• Sam Fleming

IF YOU NEED ME, CALL ME: ALBUM REVIEW

When was the last time you listened to synthy, vampire disco from the 1980s? I personally never had before this project, but Emerson’s If You Need Me, Call Me only left me wanting more. The long-lost 1988 album by the little-known singer Emerson made a resurgence with its reissue last year. If You Need Me, Call Me is filled with goofy and creepy jams. It’s a short and fun burst of late 80s energy where Emerson revives the spirit of disco while pushing his own singular vision for the genre.

Behind every song is a driving backbeat laid under creative and bubbly bass lines. The song “Why Are You So Cold?” kicks the project off with an insanely funky bass line and little piano flourishes. A couple of minutes into the track the synths come in. It's the synths that take this album from a typical disco revival album to something completely different. They are as sharp as ice and cut right through the more muddled vocals and basslines. They literally make you sit at attention, and especially on the first two tracks, they are driving forces. The synths also steal the show on the next song “Sending All My Love Out” where they swoop in, significantly louder than the rest of the song to stab the listener in the ear.

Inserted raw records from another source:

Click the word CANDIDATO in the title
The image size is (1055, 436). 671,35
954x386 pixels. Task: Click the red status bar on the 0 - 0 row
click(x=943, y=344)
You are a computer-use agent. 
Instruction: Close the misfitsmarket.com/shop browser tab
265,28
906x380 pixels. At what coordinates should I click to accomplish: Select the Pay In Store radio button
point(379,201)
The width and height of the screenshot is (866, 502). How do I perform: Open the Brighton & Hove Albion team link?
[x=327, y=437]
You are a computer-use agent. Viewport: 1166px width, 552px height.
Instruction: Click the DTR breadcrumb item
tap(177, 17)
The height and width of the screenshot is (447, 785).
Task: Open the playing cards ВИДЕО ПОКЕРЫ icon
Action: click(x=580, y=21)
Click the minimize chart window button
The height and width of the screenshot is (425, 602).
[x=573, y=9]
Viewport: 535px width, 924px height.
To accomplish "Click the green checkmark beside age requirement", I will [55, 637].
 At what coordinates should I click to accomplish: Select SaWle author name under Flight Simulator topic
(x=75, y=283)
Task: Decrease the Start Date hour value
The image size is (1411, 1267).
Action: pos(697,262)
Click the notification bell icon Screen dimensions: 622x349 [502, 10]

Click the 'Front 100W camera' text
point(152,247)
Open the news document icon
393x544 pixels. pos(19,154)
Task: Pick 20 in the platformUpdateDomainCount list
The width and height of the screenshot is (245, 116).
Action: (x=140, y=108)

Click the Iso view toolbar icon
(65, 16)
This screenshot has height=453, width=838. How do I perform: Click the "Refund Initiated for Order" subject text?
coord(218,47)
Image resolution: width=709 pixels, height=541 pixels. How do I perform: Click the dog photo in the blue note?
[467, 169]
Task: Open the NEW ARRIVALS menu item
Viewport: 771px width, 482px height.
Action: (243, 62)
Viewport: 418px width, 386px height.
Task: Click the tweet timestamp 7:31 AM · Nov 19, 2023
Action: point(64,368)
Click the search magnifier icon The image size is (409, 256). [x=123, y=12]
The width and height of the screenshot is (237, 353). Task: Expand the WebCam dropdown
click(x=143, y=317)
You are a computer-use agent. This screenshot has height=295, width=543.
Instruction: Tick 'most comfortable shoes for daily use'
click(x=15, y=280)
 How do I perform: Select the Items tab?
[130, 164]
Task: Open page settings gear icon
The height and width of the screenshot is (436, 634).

Emerson is equally as potent when he slows the music down, like on the song “Nosey Neighbors.” He sings this entire song in a falsetto that glides over the piano backing. Of course, the synth bells are there to chart his vocal course as well. On this song, he sings with paranoia about how his neighbors could be watching him at pretty much every turn. It feels goofy but serious at the same time as he sings on the hook, “and I’m talking about my neighbors.”

There are several things that date the album squarely in the late 80s. The song “Raw Deal Cocaine Kills” is all about how cocaine is dangerous, which I think is significantly more accepted today. Also, there is a lot of somewhat corny talk about friendship and what it means to be a “pal,” which I don’t think would fly today. If anything, these details make the album all the more endearing. The themes seem almost radically simple: drugs are bad and friendship is good.


Behind these simple themes, there is melancholy in Emerson’s voice. Just looking at the track titles, Emerson is often talking about the world rejecting his love. “Why Are You So Cold” and the song “If You Need Me Call Me” both come with the assumption that others are not reciprocating the love he is sending out. The feeling of trying to stay hopeful even through rejection powers much of this project, but it is the feeling of melancholy that pushes If You Need Me, Call Me to be better than other revival disco records. The album feels incredibly honest.

On If You Need Me, Call Me Emerson expertly crafts rhythms and melodies which nearly perfectly fit his odd style. His falsetto floats over the instrumentals and his message of positivity comes across loud and clear. If you are looking for a great quick project to start out your day If You Need Me, Call Me is the one for you.